60 ans après les indépendances : Sommes-nous fatigués d’être Africains ?
Camille Mukoso, SJ –Cité du Vatican
60 ans après les indépendances, le tableau maussade qui s’offre aujourd’hui à tout observateur attentif de l’histoire africaine est un véritable coup de massue sur la tête. L’Afrique est dépeinte comme un continent ravagé par des maladies qui ne disent pas leur nom, ruiné par une misère abjecte, étouffé par une poignée des personnes qui constituent à la fois l’arme et le tireur du ‘lingot d’or’ que recèle le berceau de l’humanité. Chaque jour à la télévision, nos oreilles sont bercées par le glas que charrie le goût amer d’être Africain : Qu’est-ce que nous avons fait au bon Dieu pour que nous devenions la risée du monde ? Nos jeunes meurent sans sépulture à la recherche d’un eldorado, nos universités sont devenues des fabriques des chômeurs, nos maisons des cités dortoirs. Plus nous avons des médecins, plus notre population meurt de la malaria, de la rougeole, d’Ebola. Alors que le nombre des universitaires en Droit augmente en Afrique, les violations des droits de l’Homme semblent avoir élu définitivement domicile. Y en a marre !
Le désespoir non avoué
À force d’être confrontés à ce marasme, enlisés dans ce bourbier infernal, beaucoup d’Africains croient que leur continent a toujours été et restera ce qu’il est maintenant, dans ces chaos et déboires. Ils pensent qu’il n’y a plus d’issue pour augurer un avenir meilleur. Ceux qui espèrent contre vents et marées se voient rappeler leurs pesanteurs et atavismes culturels. Tout se passe comme si la fortune de l’inespéré, jointe au génie créateur et à la volonté du changement, ne pouvaient endiguer leur descente aux enfers et confondre les ‘apprentis sorciers’ qui n’attendent qu’un cataclysme pour réduire l’Afrique en décombres, riches pour les études archéologiques.
Espoir improductif et inactif
Mais ce qui étonne plus est que depuis plus d’une décennie, l’Afrique est gratifiée d’une bouffée de souffle aux allures quelque peu saugrenues. En effet, des colloques, des réunions internationales ne cessent de clamer l’espoir que porte le continent noir. L’on entend dire, et parfois pompeusement, que l’Afrique bouillonne d’énergies pour dessiner ses propres perspectives. C’est en Afrique, dit-on, que se joue largement l’avenir du monde. Ces expectatives ne manquent pas de bonne volonté. Elles sont loin de s’ériger aux poncifs d’une logorrhée qui a du mal à se contenir. D’ailleurs, les populations africaines semblent mordre à l’hameçon, et leurs élites plongent, tête baissée, à cette marée d’espoir dont le retentissement constipe la raison créatrice.

Consigne 1
Relevez toutes les maladies nommées dans le texte d'étude.
Consigne 2
D'après le texte d'étude, pourquoi beaucoup d'Africains croient-ils que leur continent restera toujours ce qu'il est maintenant ? Répondez en une à trois phrases.
Consigne 3
Poursuivez le texte d'étude sur les soixante ans des indépendances africaines à partir de sa dernière phrase.
Le matériel présenté ensuite n'a aucun rapport avec le texte d'étude.

Données affichées
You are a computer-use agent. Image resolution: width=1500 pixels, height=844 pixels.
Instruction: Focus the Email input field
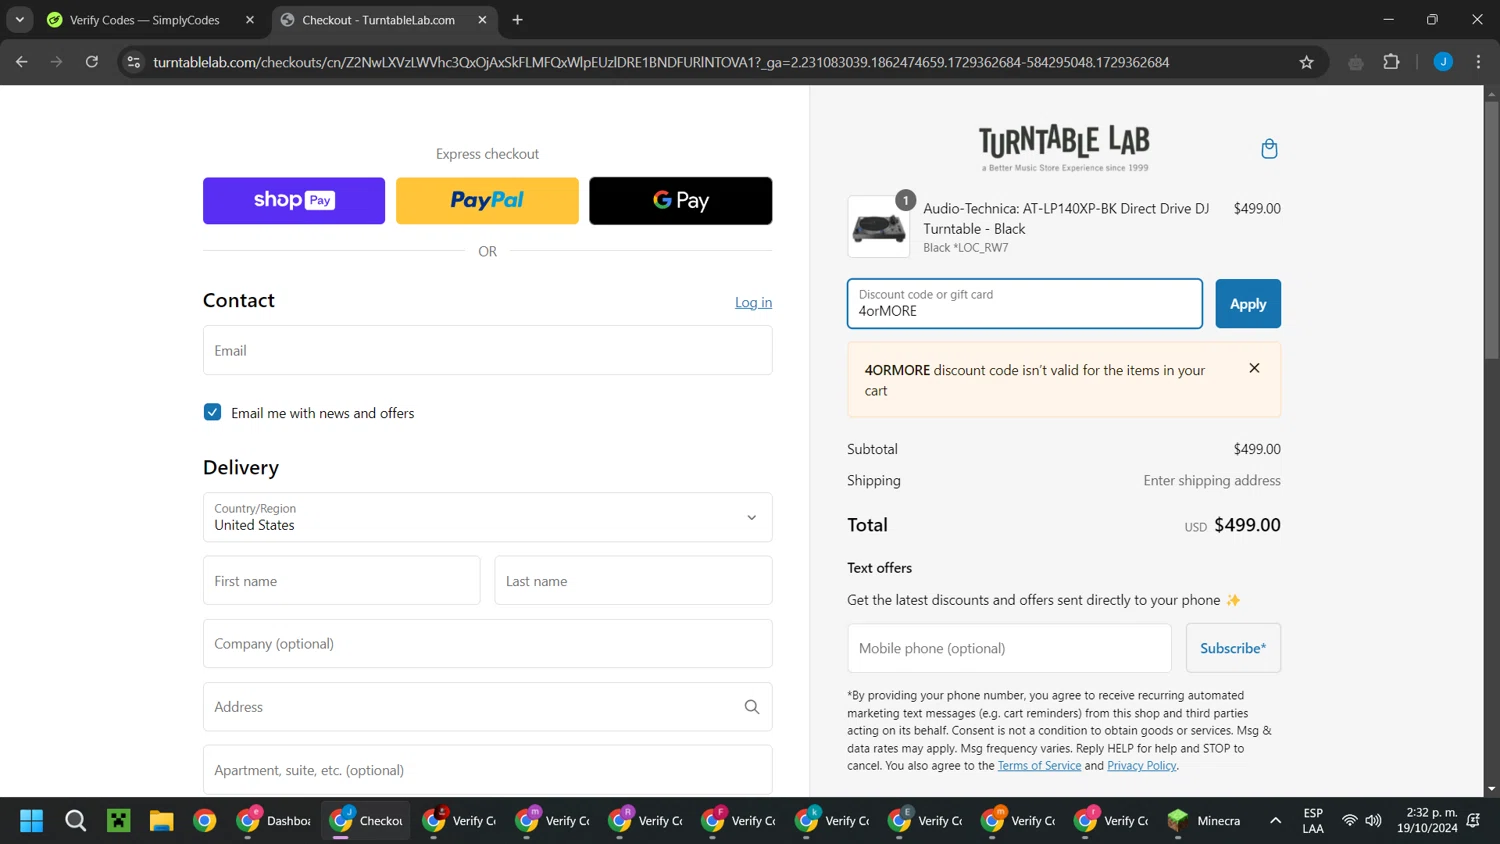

Résultat 1
La malaria, la rougeole et Ebola.

Résultat 2
Ils le croient à force d'être confrontés au marasme du continent et d'être enlisés dans ce « bourbier infernal ».

Résultat 3
La fable du Père Noël
Cependant, continuer simplement et tranquillement à croire qu’on est l’espoir de demain c’est croire à la fable d’un Père Noël qui enchanterait l’imaginaire africain sans venir dans la réalité concrète pour libérer l’énergie créatrice pouvant endiguer la descente aux enfers. Ne faudrait-il pas, dès lors, réapprendre un pessimisme de bon aloi ? Au lieu de continuer à croire à ces mythes de consolations aliénantes – alors que ce continent, asphyxié, s’étiole comme un pétiole –, ne devrait-on pas trouver un ballon d’oxygène afin de juguler la crise multiforme qui est la nôtre ?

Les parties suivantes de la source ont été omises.